▶ [EXTRACTED TEXT]
——

Assignment I

Linear Programming Problems

Q1.    A firm is engaged in producing two products P1 and P2. Each unit of product P1 requires 2 kg of raw material and 4 labour hours for processing, where as each unit of product P2 requires 5 kg of raw material and 3 hours of labour of the same type . every week the firm has the availability of 50 kg of raw material and 60 labour hours. One unit of product P1 sold earn profit of Rs, 20 & one unit of product P2 sold gives Rs. 30 as profit. Formulate this problem as LPP to determine as to how many units of each of the products should be produced per week so that the firm can earn maximum profit, assume all units produced cab be sold in the market.

——

▶ [PROVIDED DATA]
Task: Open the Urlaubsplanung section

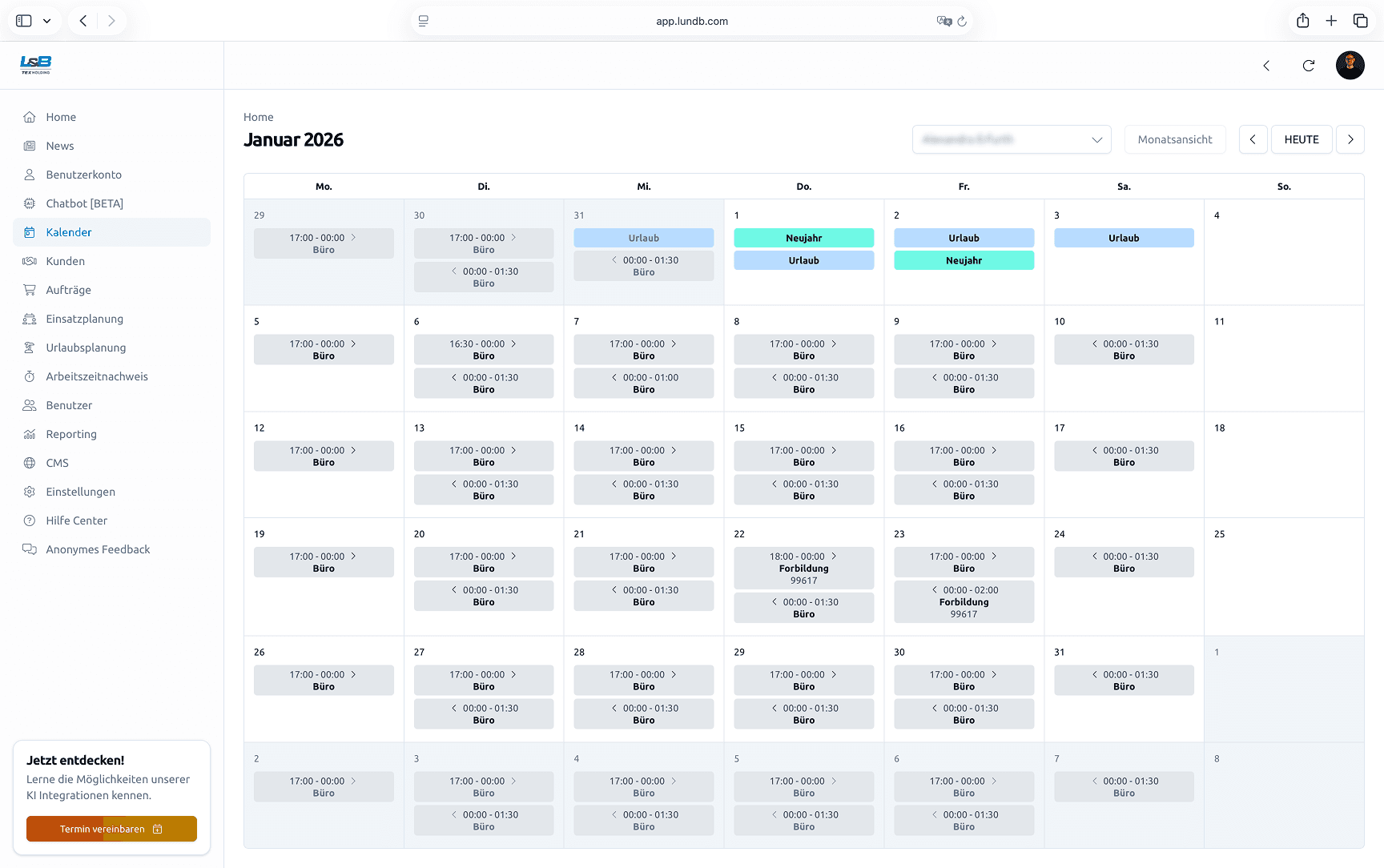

——

▶ [WRITTEN REQUEST 1] In the linear programming assignment, how many labour hours does the firm have available each week?
▶ [WRITTEN REQUEST 2] Carry on the linear programming assignment past its final sentence.

▶ [ANSWER 1] 60 labour hours

▶ [ANSWER 2]
Ans:  Maximize (Z) = 20x₁+30x₂

                Subject to constraints

          2x₁+5x₂≤50, 4x₁+3x₂≤60

          Non Negative Restrictions x₁, x₂≥0

Q2     Vitamins A and B are found in two different foods F1 and F2. One unit of food F1 contains 2 units of vitamin A and 5 units of vitamin B. One unit of food F2 contains 4 units of vitamin A and 2 units of vitamin B. one unit of food F1 and F2 cost Rs. 10 and 12.50 respectively. The minimum daily requirement (for a person) of vitamin A and B is 40 and 50 units respectively. Assuming that anything in excess of daily minimum requirement of vitamin A and B is not harmful. Find out the optimal minimum of food F1 and F2 at the minimum cost which meets the daily minimum requirement of vitamin A and B. Formulate this as a linear programming problem.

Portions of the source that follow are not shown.